# Action item
Output all entries precisely and leave out the pictures.

[Dataset items]
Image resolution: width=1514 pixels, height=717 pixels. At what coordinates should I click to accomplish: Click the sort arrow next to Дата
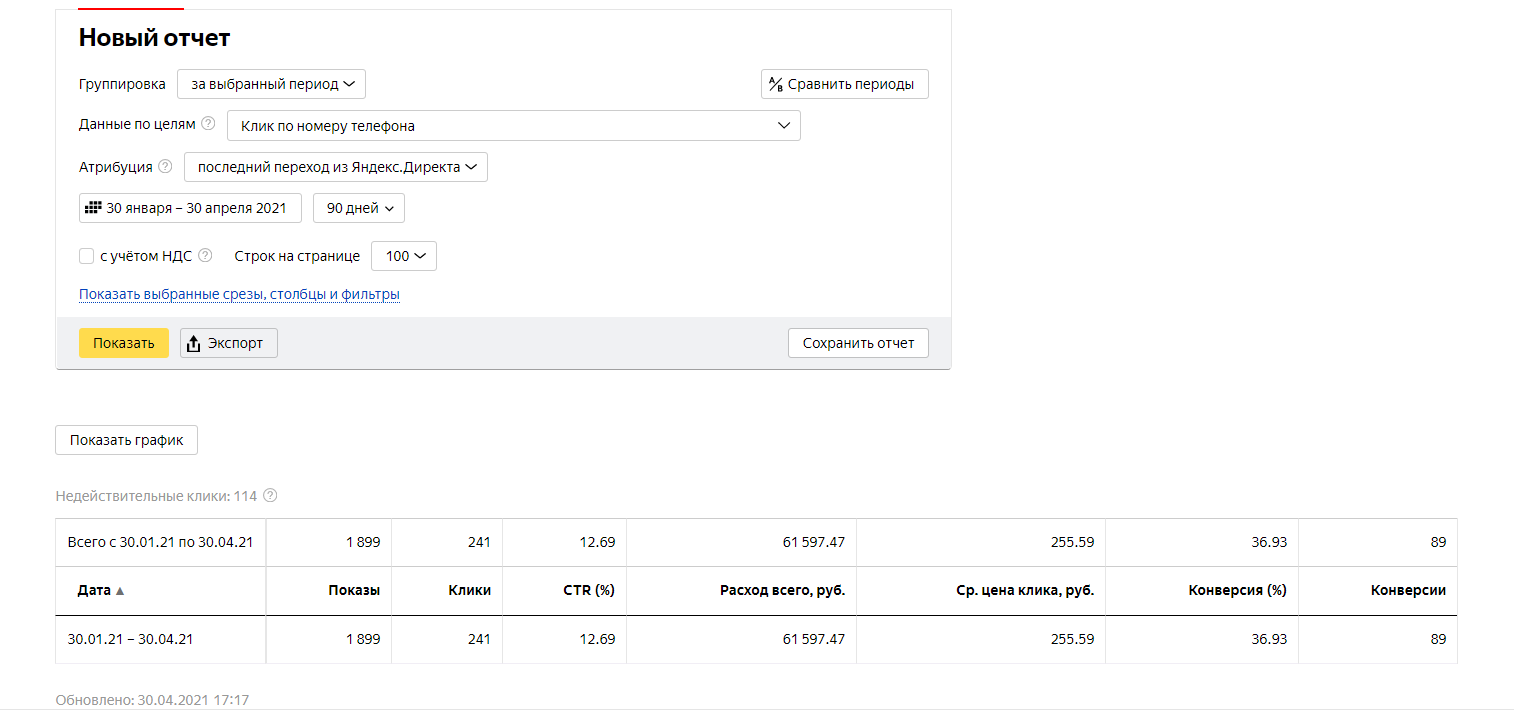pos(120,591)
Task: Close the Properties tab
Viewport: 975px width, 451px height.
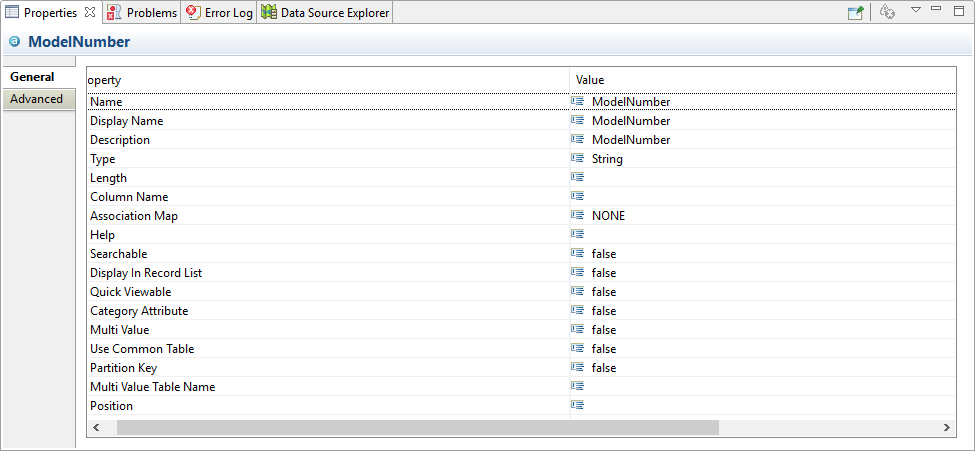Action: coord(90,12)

# Written reply
Image resolution: width=1514 pixels, height=717 pixels. At what coordinates should I click to accomplish: Click the sort arrow next to Дата
pos(120,591)
Task: Close the Properties tab
Viewport: 975px width, 451px height.
Action: coord(90,12)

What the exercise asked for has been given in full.